Your instructions :: Word for word, restate the lines of the listing below from the line with "Where should I click to: Click the orange" through the line with "Expand Krystal Index", and do not include the pictures.
[[ Dataset entries, beginning ]]
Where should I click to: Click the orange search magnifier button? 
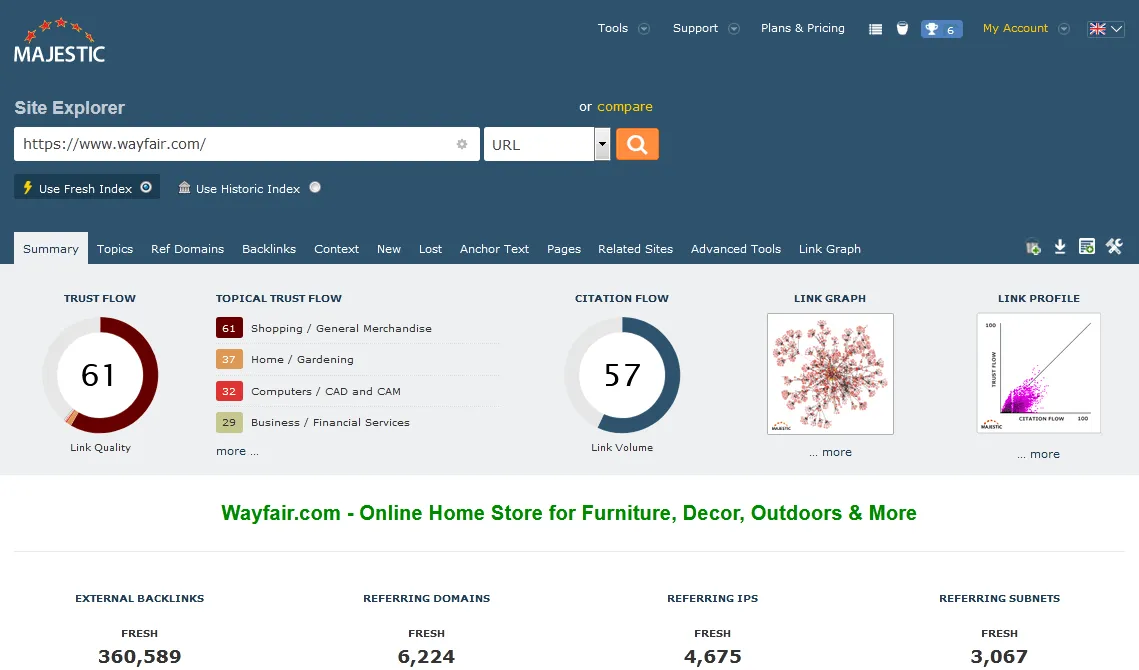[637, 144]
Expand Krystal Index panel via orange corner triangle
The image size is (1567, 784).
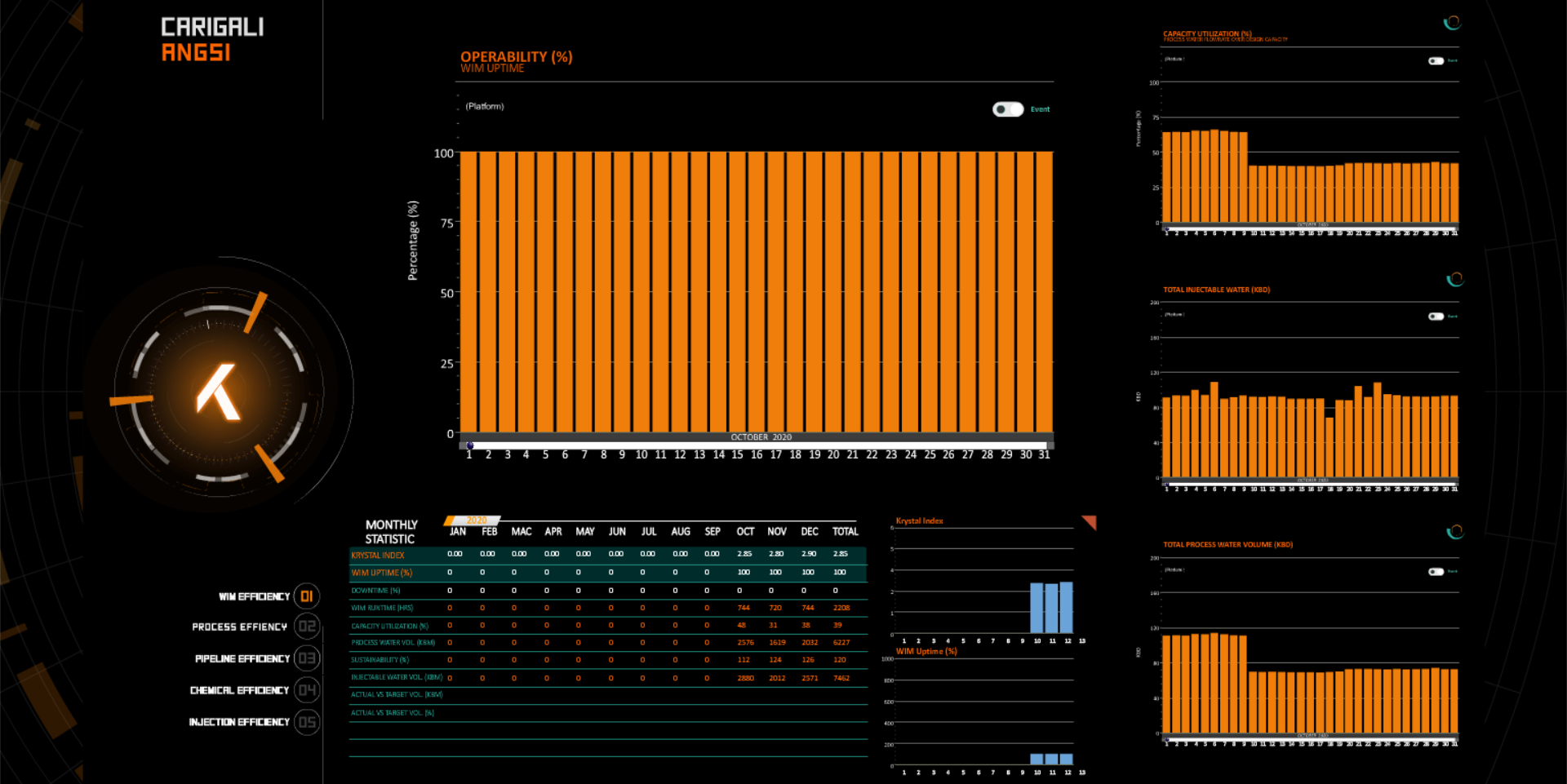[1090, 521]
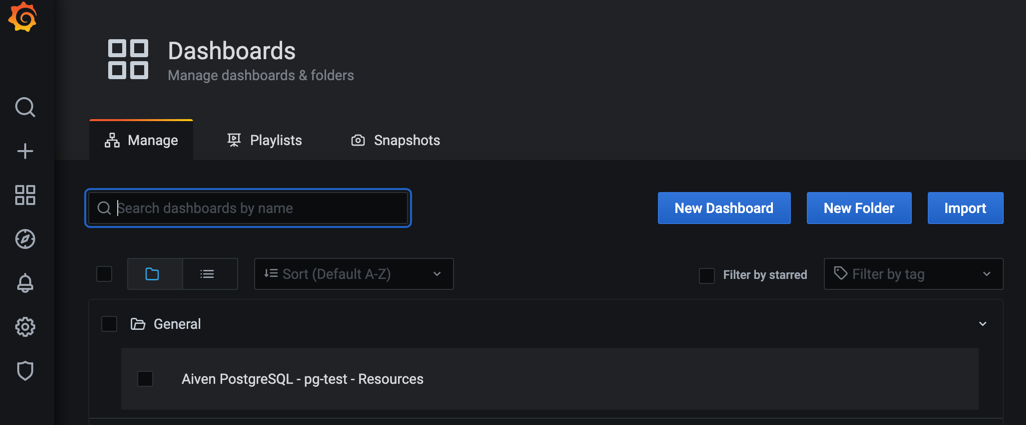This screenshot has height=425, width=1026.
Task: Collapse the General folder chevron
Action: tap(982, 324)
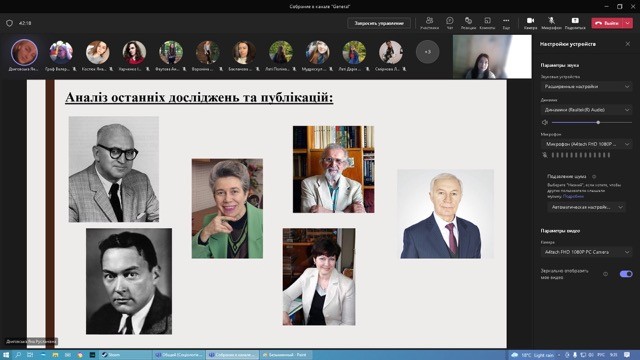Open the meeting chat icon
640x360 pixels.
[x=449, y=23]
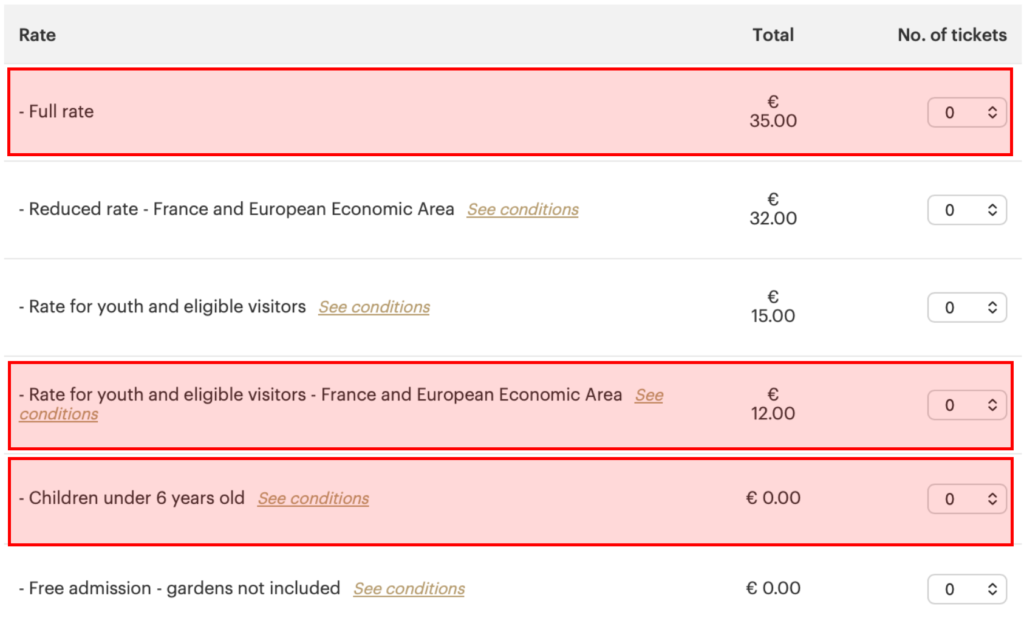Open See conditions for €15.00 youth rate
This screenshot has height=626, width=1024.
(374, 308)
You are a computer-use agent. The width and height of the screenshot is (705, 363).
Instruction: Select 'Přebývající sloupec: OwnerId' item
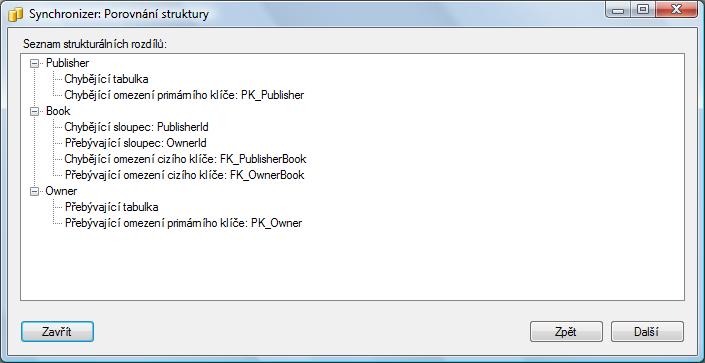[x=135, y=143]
[[ Dataset entries, end ]]
[[ Dataset entries, beginning ]]
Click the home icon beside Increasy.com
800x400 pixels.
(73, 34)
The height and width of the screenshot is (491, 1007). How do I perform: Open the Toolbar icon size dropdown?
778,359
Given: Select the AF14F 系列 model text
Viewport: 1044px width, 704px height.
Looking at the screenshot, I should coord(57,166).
[[ Dataset entries, end ]]
[[ Dataset entries, beginning ]]
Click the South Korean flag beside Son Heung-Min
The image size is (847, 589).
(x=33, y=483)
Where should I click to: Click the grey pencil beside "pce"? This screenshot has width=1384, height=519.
[[ Dataset entries, end ]]
Expected answer ::
Where should I click to: Click the orange search magnifier button? 
[637, 144]
Expand Krystal Index panel via orange corner triangle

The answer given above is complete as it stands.